Ser dono do negócio próprio, é o sonho de muitos brasileiros. Do surgimento da ideia até a sua concretização, no entanto, há um caminho importante a percorrer, mas que muitas vezes desmotiva o empreendedor por conta dos processos e burocracias necessários para abertura de uma  empresa.

Com informação e orientação é mais fácil encarar essa etapa, que não é fácil, mas está longe de ser impossível. Basta se informar para conhecer bem os passos que envolvem esse processo. Confira abaixo os principais:

A estrutura da sua empresa

Um plano de negócios é o melhor pontapé inicial para a sua empresa. Ele funciona como um roteiro, definindo pontos importantes do seu empreendimento. O que o seu  negócio próprio oferta? A quem ele se destina? Como chegar ao seu público? Que preços aplicar? Quais tributos incidem na sua operação? Que tipo de profissionais serão necessários para dar conta do serviço? Qual é o custo deles? Todas essas perguntas devem ser respondidas.

Apresente o seu plano de negócio a um contador. Sua avaliação pode indicar se algo não foi bem elaborado, qual o melhor enquadramento tributário para o seu negócio e quais são os planos para fazê-lo crescer. Mas, o mais importante: com o plano de negócios fica mais fácil definir as primeiras informações que darão forma ao seu negócio.

abrir uma empresa com pouco dinheiro

Tipo de empresa

Antes de mais nada é preciso delimitar se a empresa será gerida por um único empresário ou se a gestão será compartilhada entre sócios. A modalidade Empresário Individual destina-se a quem explora um negócio no ramo de comércio ou serviços não intelectuais (não depende de graduação superior). Na composição societária há duas distinções:

  • Sociedade Empresária Limitada, em que há dois ou mais sócios atuando no ramo de comércio ou serviços não intelectuais;

  • Sociedade Simples Limitada, que também pressupõe a presença de dois ou mais sócios só que se destina a atividades intelectuais (como áreas científicas, artes, entre outras).

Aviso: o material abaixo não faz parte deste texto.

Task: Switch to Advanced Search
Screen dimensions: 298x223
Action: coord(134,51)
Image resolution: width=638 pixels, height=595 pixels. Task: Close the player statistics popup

Quando a empresa é societária, é necessário definir as formas de atuação dos sócios, se serão sócios-administradores (que possuem cargos e funções definidas de atuação na empresa, obtendo ganho pelo trabalho desempenhado – pró-labore) ou se serão sócios-quotistas (que, embora não tenham cargos funcionais, respondem pela empresa e participam dos rendimentos dela). Clique aqui e saiba mais sobre as diferenças entre sócio-administrador e sócio-quotista.

Outro aspecto relevante, vinculado às primeiras definições da empresa, é estabelecer que tipos de atividades serão realizadas. Além de definir a qual ramo ela pertence (industrial, comércio – atacadista ou varejista – ou serviços), você precisa delimitar especificamente quais são as atividades do seu negócio, de acordo com uma série de atividades já consolidadas e que integram o Código Nacional de Atividade Econômica (Cnae).

Franquia de contabilidade é um bom negócio

Registros necessários para o seu negócio próprio

Pronto, agora que você tem tudo definido e estruturado, chega a hora de formalizar de vez o seu negócio, empreitada que requer atenção a uma série de obrigações a serem cumpridas. No caso das sociedades, um documento muito importante é o contrato social. Contar com a orientação de um contador nessa etapa é fundamental para evitar erros na redação que possam prejudicar a relação entre os sócios. As empresas individuais não precisam de contrato social, mas necessitam preencher um requerimento e protocolar na Junta Comercial o Requerimento de Empresário. Ele é preenchido eletronicamente e está disponível no site do Ministério do Desenvolvimento, Indústria e Comércio Exterior (Mdic), confira no link. O requerimento exige o preenchimento de dados importantes, como valor do capital inicial e códigos de atividades econômicas. Contar com orientação, também nessa etapa, é um cuidado a mais para evitar erros.

Além do contrato ou do requerimento, para que a empresa seja formalizada é necessário que ela esteja inscrita no Cadastro Nacional da Pessoa Jurídica (CNPJ). A inscrição é feita pela Receita Federal do Brasil, mas as juntas comerciais possuem convênio para efetivar a inscrição. Basta baixar dois programas da Receita, o CNPJ e o Receitanet e preencher o Documento Básico de Entrada do CNPJ (DBE), que precisa ser impresso, assinado e entregue para efetivar o cadastro.

O empresário ainda deve dar entrada nas inscrições estadual (expedida pela Secretaria da Fazenda do Estado), municipal (expedida pela Secretaria Municipal da Fazenda) e nos registros de alvará e nos sindicatos.  Em meio a tantos documentos, buscar apoio de um contador nunca é demais, além de facilitar processos quando possível. Pronto para começar?